Science >> Wetenschap >  >> Biologie

Hoe een ontevreden wetenschapper wilde bewijzen dat zijn voedsel niet nieuw ontdekte radioactieve tracers was en de Nobelprijs won

Eind jaren dertig bevond een in Hongarije geboren Amerikaanse scheikundige, George de Hevesy genaamd, zich in een nogal eigenaardige situatie. Hij was ingehuurd als getuige-deskundige in een juridisch geschil over een zending zogenaamd bedorven ingeblikt voedsel. De eisers beweerden dat het voedsel veel te lang in de schappen had gelegen en ongeschikt was voor consumptie. De Hevesy stond echter sceptisch tegenover deze bewering en wilde bewijzen dat het eten inderdaad vers was.

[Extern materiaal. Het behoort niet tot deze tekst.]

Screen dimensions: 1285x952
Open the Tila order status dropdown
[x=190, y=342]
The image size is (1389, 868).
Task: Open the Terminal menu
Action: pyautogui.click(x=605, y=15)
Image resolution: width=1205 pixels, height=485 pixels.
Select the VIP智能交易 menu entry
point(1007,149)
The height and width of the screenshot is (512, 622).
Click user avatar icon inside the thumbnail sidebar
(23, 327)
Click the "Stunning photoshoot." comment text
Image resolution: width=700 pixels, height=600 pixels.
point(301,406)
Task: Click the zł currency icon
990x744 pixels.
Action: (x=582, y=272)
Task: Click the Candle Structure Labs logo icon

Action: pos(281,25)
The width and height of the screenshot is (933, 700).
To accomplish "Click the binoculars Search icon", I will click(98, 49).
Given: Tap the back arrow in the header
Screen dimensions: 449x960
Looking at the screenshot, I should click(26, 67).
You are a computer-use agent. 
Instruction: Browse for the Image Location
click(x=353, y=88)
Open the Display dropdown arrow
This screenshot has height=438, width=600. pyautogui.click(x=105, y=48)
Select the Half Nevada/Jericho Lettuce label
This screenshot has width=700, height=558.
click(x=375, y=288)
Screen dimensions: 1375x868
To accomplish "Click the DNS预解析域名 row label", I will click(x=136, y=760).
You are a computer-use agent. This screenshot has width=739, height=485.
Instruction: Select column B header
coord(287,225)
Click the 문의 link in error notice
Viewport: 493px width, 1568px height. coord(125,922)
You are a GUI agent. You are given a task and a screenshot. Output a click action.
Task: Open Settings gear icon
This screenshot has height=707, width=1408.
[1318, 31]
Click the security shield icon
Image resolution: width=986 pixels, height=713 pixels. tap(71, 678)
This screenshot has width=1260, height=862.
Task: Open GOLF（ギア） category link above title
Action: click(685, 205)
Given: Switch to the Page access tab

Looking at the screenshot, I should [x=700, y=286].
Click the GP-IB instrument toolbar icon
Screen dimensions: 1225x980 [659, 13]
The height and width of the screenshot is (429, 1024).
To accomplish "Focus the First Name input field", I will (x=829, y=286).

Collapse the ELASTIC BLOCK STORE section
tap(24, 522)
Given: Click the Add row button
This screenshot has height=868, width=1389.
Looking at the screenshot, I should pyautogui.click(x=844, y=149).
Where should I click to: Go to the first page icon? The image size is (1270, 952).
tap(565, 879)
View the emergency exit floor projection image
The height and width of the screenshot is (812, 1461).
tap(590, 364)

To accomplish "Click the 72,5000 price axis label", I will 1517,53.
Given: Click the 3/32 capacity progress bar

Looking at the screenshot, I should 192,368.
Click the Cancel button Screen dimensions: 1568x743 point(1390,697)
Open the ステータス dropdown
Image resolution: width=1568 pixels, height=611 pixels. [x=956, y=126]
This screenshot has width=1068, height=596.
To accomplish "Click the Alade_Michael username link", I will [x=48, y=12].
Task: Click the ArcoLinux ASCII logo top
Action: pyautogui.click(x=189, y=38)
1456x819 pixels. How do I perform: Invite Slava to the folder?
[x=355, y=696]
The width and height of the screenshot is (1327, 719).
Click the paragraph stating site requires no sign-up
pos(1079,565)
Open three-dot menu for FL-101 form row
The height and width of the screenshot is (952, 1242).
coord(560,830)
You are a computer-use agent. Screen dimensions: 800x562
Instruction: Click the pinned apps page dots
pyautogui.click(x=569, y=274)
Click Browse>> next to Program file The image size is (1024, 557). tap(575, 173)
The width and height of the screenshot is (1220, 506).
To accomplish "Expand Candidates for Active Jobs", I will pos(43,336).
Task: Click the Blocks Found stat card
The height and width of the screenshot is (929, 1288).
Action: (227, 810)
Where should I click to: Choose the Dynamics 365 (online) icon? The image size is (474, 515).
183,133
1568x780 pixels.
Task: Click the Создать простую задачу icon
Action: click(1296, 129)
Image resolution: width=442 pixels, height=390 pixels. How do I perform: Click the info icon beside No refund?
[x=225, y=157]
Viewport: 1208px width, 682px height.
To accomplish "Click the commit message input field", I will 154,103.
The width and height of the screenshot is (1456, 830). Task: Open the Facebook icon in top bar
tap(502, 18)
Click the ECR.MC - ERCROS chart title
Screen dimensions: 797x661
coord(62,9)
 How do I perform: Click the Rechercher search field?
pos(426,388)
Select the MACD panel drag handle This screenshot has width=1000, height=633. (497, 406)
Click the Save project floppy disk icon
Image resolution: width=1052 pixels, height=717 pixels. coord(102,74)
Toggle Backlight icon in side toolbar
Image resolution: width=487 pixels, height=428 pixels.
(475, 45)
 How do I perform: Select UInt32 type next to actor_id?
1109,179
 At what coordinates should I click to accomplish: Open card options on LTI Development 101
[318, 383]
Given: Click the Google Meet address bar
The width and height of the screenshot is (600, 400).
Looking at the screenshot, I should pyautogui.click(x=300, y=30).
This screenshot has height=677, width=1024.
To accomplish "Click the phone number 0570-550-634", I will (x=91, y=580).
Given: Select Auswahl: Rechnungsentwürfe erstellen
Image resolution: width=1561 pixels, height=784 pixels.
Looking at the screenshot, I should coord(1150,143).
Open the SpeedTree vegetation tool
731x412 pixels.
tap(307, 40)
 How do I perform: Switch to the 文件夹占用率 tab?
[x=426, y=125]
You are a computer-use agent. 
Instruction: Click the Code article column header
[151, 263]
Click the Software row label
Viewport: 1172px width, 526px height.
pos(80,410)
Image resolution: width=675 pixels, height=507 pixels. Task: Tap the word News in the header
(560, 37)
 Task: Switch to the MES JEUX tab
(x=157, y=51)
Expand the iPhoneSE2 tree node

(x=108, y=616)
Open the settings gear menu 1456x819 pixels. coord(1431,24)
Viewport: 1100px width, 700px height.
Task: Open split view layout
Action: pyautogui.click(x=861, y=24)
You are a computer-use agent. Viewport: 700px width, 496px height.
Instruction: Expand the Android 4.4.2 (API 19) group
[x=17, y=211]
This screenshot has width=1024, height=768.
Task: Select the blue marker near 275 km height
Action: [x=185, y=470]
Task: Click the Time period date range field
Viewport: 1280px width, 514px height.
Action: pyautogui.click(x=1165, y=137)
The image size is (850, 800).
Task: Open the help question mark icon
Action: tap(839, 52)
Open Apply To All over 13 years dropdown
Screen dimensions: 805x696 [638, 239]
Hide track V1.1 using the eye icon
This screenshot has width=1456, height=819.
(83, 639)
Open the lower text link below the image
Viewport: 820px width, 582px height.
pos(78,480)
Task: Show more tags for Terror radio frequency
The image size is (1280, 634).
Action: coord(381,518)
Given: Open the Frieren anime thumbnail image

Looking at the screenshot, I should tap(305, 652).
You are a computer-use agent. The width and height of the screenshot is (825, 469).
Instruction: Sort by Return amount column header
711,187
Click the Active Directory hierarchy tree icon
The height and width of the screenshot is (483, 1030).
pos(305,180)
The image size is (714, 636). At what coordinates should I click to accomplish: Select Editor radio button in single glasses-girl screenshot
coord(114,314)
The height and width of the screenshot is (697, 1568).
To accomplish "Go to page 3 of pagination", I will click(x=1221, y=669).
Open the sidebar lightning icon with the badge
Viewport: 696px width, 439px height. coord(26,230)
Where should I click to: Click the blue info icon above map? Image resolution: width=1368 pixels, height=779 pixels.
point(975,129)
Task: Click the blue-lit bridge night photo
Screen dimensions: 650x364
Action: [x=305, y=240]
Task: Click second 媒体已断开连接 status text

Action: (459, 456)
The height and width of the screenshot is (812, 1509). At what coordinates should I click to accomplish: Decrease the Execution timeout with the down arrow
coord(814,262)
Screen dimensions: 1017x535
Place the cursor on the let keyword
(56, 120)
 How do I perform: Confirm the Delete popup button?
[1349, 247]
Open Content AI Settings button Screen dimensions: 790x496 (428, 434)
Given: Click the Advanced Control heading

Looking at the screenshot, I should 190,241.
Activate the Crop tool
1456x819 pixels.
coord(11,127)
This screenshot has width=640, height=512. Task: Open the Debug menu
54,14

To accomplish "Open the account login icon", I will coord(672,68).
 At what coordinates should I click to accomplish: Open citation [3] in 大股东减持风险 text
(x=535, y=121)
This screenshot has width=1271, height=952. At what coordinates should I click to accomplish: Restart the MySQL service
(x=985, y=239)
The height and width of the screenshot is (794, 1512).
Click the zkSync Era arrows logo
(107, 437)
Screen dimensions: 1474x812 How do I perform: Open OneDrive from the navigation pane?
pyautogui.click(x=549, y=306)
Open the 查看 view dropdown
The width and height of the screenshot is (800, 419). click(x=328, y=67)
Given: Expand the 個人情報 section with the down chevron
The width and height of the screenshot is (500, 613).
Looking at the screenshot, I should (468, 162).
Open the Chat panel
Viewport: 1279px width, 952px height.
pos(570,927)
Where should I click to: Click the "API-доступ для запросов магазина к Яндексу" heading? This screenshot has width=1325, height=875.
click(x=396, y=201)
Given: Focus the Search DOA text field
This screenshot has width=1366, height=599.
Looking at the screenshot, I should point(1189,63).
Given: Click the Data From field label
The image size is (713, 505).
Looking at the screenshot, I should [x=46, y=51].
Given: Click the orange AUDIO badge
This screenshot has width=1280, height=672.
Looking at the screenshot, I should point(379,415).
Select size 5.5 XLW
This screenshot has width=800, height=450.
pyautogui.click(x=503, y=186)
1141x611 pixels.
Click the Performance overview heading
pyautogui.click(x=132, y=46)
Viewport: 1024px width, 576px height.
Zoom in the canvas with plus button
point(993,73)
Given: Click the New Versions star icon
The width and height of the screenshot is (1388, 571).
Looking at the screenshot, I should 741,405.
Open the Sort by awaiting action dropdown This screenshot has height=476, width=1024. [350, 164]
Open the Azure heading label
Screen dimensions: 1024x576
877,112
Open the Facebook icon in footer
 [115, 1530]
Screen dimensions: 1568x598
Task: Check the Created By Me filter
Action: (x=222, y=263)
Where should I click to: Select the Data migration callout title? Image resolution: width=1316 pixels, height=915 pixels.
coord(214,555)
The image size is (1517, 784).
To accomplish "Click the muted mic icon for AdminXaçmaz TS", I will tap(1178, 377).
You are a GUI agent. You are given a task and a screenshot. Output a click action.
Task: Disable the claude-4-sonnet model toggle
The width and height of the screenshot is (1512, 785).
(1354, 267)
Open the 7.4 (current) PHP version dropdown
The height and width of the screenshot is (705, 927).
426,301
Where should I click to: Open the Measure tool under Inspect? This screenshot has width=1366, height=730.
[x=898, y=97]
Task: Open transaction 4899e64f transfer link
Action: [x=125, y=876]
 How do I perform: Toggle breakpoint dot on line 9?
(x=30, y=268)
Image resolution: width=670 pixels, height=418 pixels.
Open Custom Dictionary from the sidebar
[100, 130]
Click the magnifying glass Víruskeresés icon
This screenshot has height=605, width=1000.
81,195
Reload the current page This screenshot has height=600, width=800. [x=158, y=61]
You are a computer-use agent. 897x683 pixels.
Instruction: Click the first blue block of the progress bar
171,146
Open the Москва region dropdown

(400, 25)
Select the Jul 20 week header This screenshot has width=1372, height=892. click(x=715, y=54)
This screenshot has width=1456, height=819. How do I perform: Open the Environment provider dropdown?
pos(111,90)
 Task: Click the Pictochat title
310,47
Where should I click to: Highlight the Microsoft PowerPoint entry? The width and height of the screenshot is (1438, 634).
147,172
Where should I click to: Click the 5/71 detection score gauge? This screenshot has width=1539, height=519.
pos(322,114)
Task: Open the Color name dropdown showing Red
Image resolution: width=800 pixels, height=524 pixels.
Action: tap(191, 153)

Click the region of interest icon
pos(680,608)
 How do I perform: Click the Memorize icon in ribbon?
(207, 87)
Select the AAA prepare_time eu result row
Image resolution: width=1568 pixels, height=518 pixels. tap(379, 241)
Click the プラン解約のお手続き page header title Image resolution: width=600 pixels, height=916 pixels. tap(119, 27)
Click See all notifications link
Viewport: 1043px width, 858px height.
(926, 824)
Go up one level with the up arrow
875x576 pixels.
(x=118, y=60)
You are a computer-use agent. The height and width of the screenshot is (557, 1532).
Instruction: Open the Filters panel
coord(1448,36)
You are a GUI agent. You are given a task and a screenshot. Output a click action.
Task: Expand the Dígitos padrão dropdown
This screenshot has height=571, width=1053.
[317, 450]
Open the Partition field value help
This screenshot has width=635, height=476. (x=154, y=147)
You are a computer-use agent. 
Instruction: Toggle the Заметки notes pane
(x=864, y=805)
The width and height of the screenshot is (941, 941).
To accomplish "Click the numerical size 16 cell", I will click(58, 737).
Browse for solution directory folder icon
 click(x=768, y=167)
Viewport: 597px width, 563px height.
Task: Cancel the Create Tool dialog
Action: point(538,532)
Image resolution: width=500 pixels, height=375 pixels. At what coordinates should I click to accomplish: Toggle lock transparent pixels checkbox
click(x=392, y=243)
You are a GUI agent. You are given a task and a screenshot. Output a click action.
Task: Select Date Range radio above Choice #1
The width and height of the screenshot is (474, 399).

Hevesi benaderde het probleem met een uniek idee. Hij had aan het Niels Bohr Instituut in Kopenhagen aan radioactieve isotopen gewerkt en besefte dat deze isotopen gebruikt konden worden als een nieuwe manier om de beweging van stoffen in biologische systemen te volgen. Hij besloot radioactief fosfor-32 (P-32), een bètadeeltjeszender, te gebruiken om het voedsel te etiketteren. Door een bekende hoeveelheid P-32 in het ingeblikte voedsel te stoppen, kon hij vervolgens de beweging ervan door het voedsel volgen en vaststellen of het voedsel al een langere periode had gelegen.

Het slimme gebruik van radioactieve tracers door De Hevesy bracht een revolutie teweeg op het gebied van de biologie. Vervolgens gebruikte hij radioactieve tracers om verschillende biologische processen te bestuderen, zoals de opname en het metabolisme van voedingsstoffen, de bloedcirculatie en de functie van organen. Zijn werk legde de basis voor het gebied van de nucleaire geneeskunde, dat tegenwoordig radioactieve isotopen gebruikt voor diagnostische beeldvorming en therapie.

Voor zijn baanbrekende werk ontving George de Hevesy in 1943 de Nobelprijs voor de Scheikunde. Het verhaal van hoe een ontevreden wetenschapper op een krachtig nieuw hulpmiddel voor wetenschappelijk onderzoek stuitte, onderstreept het belang van creativiteit, nieuwsgierigheid en volharding bij wetenschappelijke ontdekkingen.